Wednesday, July 20, 2011

Big day today!
I signed up with the Real Estate Agent today - a bitter sweet moment - some private tears thats for sure - Its like I am happy to leave here - the town itself has not been a kind place really  - I think too many thought I should just cop it sweet the killing of my husband - but they were only the people who did not know and sadly it is mainly the more "professional" people in town who are like this - I have had too many who would once sit down with us and have coffee in town walk past me, ignore me,  - but I usually step right up in their faces and Say a bright " hello" which makes me smile because I can see how it disconcerts them 0 in some way I feel and I know its not my imagination  - I have stepped out of the "respectable widow" role and am seen as a shit stirrer..a role I relish because it is the shit stirrers who make change happen - and its not easy to be in this mindset -

Tomorrow I have to front up to the Port Macquarie Base Hospital for day surgery - its exploratory - as you can imagine I am sick in my guts about this after Don's last time here when they sent him down to Sydney with  inadequate notes which exacerbation what was done to him - but needs must.

Its simple stuff I know but it scares me more than you can imagine - to be in their hands, unconscious - to have to trust that the right things will be done - wish i felt lucky but time and circumstance have shown me we are not "the lucky family".

Feel like a big sook - have a taxi booked already and a friend who will spend the night after with me so am lucky - the damage done out of what was done to my lovely Don runs so deep and as I pack up my house/ my life - as I go back into the world that killed him I realise how damaged I really am.
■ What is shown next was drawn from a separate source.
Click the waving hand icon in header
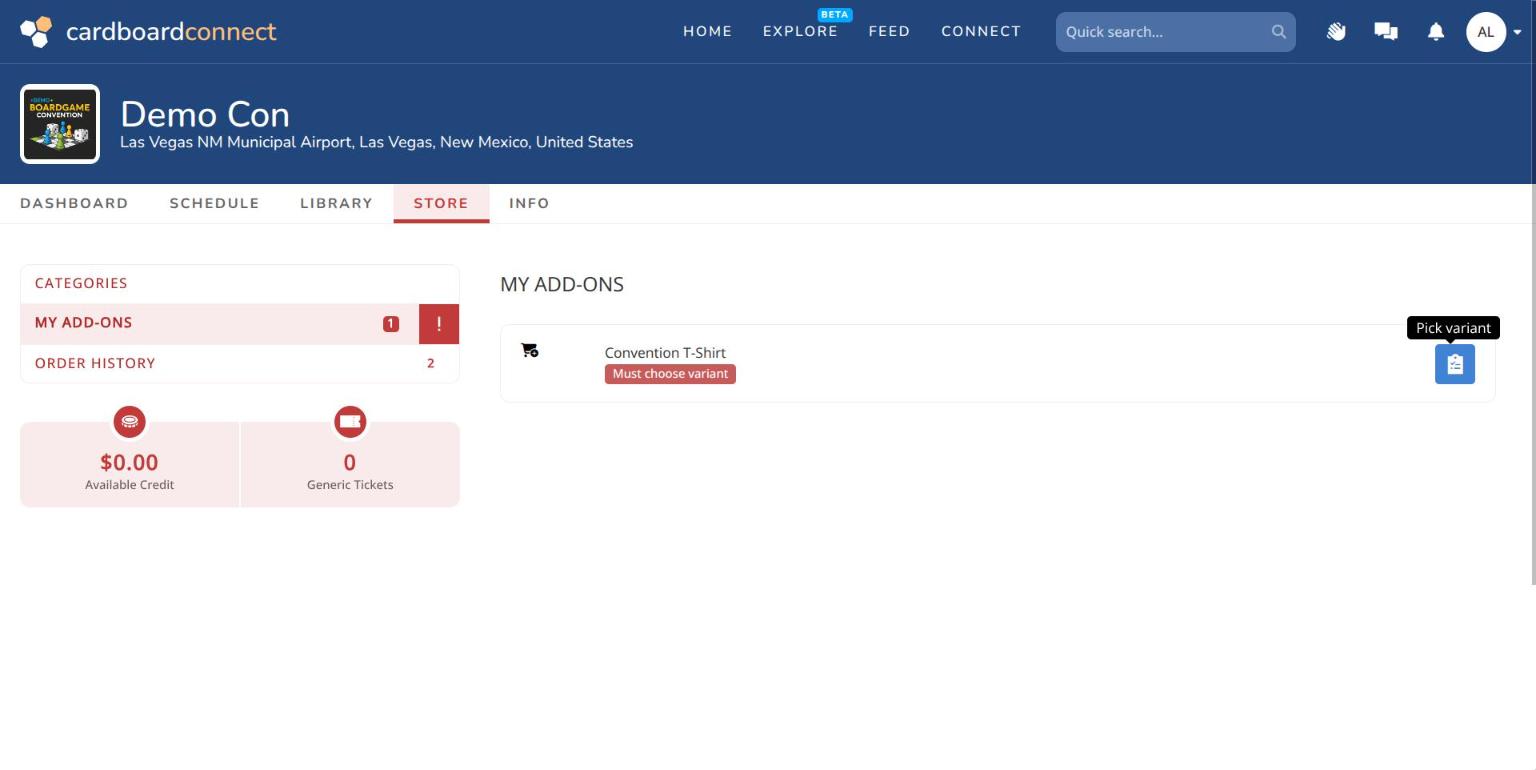click(x=1336, y=32)
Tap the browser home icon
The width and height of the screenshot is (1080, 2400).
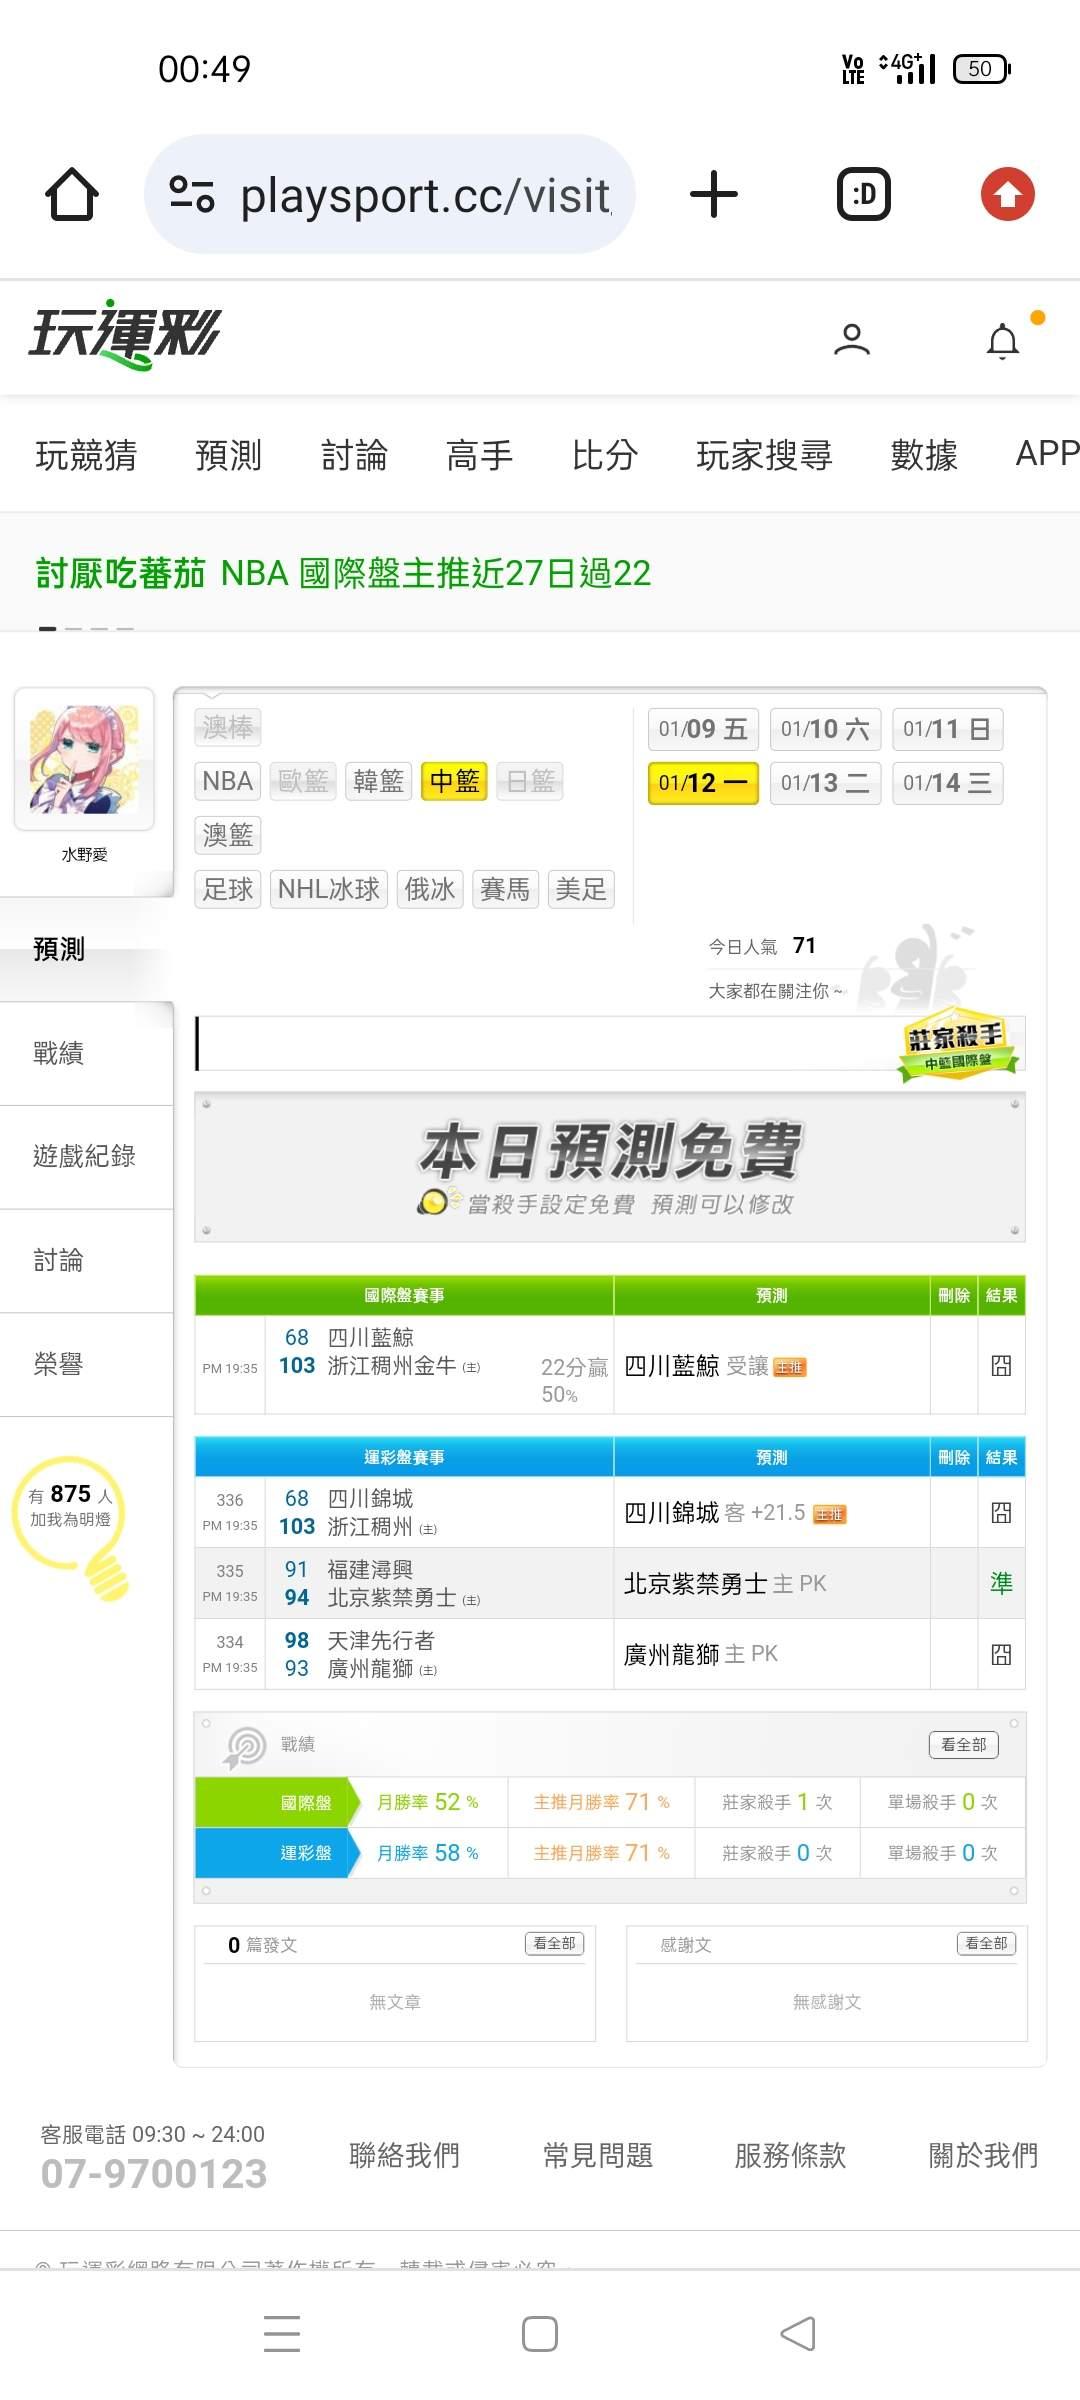[x=72, y=194]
And thats whats left when those of us who see those we love abused and killed in the medical system deal with. There is not body to care about this. There is no counselling for this. Nothing. Those who have had rellos killed can hopefully access some help but for those of us...over 18,000 in 1995 who have rellos killed by medical negligence there is nothing at all - but go home and go on - I figure that by now 16 years later the figures of those killed is much much higher - and add to that the hundreds of thousands of those permanently injured - you can't even contemplate. If this many planes dropped out of the sky due to pilot  negligence it would be a national disgrace - It Is a national disgrace...but protected and submerged because there is no system of honest and open investigation - much needed and overlooked - No one wants to tackle this issue.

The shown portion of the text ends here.